### TEXT
....
Lord Bassam of Brighton: My Lords, I pay tribute to the noble Lord, Lord Glentoran, for his passion and commitment on this issue. I understand and sympathise with his frustration at treading in treacle, as the noble Baroness put it, and failing to make progress with officials. I want to make it clear that the Government and I are sympathetic to his point of view and I am sure that, when we come to deal with the issue in a practical way, matters will be resolved as we would all wish.

The Government have always made it clear that pistol-shooting events will be able to go ahead in the 2012 London Olympics without the need to change the legislation. Instead, we will use the Home Secretary’s powers under Section 5 of the Firearms Act 1968 to authorise competitors and officials to possess competition pistols both for the duration of the games and for special warm-up events. As the noble Lord conceded, such arrangements worked well for the Manchester Commonwealth Games and there has never been a great difference of opinion between us on that issue.
....
### DATA EXTRACT
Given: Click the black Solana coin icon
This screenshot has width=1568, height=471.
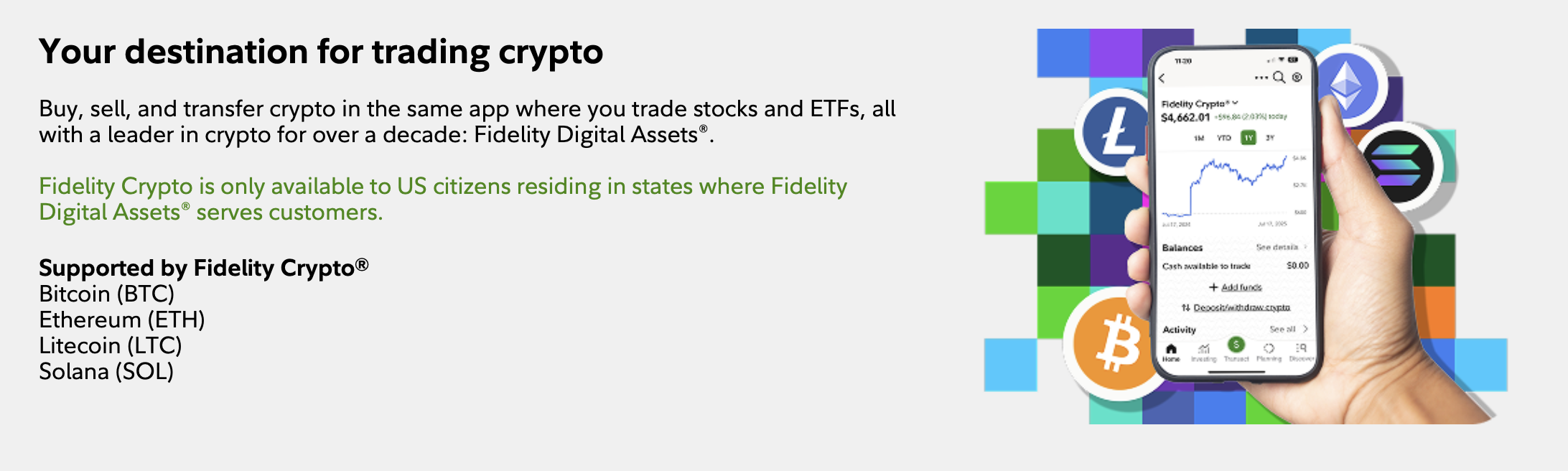Looking at the screenshot, I should click(1396, 166).
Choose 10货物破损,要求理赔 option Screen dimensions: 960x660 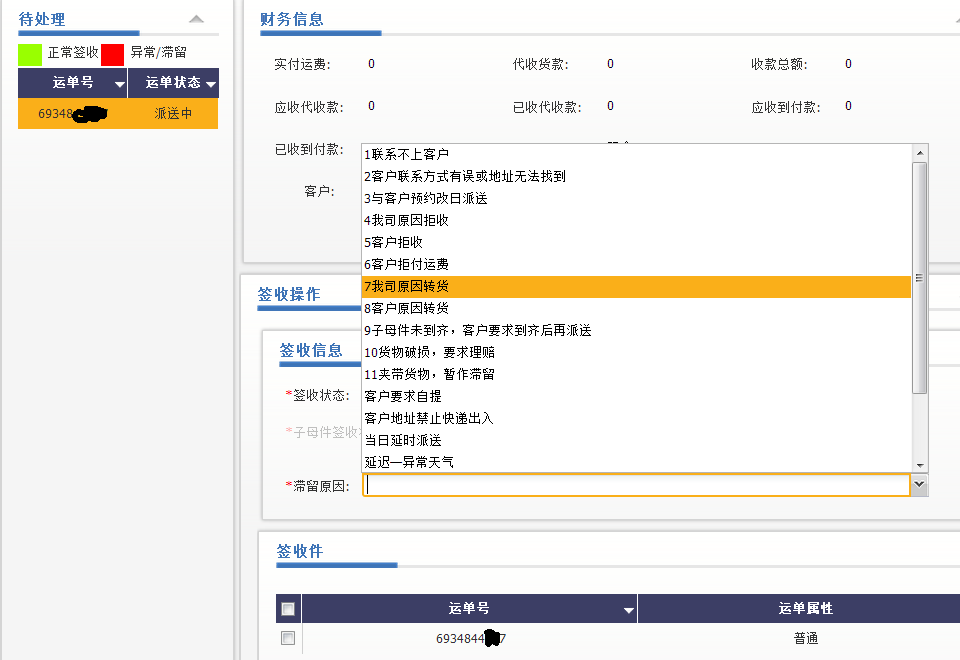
....
### WHAT THIS TASK INVOLVES
Write the next part of the parliamentary remarks on pistol shooting at the 2012 Olympics, picking up after their last sentence. The material is separate from the parliamentary remarks on pistol shooting.

### ANSWER TO THIS TASK
However, there is more of a difference between us in determining the arrangements that might be made to allow people to train in the UK ahead of the games, which is at the heart of this amendment and a similar one tabled in Committee. It seeks to meet previous concerns that there was no sunset clause by giving a date of 31 December 2012, but still looks to keep the arrangements in place by providing for the date to be extended by Order in Council.

We are not persuaded that we have to change the legislation as proposed, although I can confirm that we have been working with colleagues in the Department for Culture, Media and Sport and representatives of the sport to find a way through this sensitive issue. As we have said, this can be resolved using the Secretary of State’s powers under Section 5. These powers are not tightly circumscribed and it is possible to attach such conditions as may be thought necessary to ensure that public safety, or the police, are not endangered.

As with the previous amendment, the proposed new clause is not confined to those with a realistic chance of becoming an Olympian. As drafted, it would leave it open to any shooter to claim that he was training with that as his long-term aim. This amendment goes far too wide and, indeed, might be seen as a weakening of our gun controls.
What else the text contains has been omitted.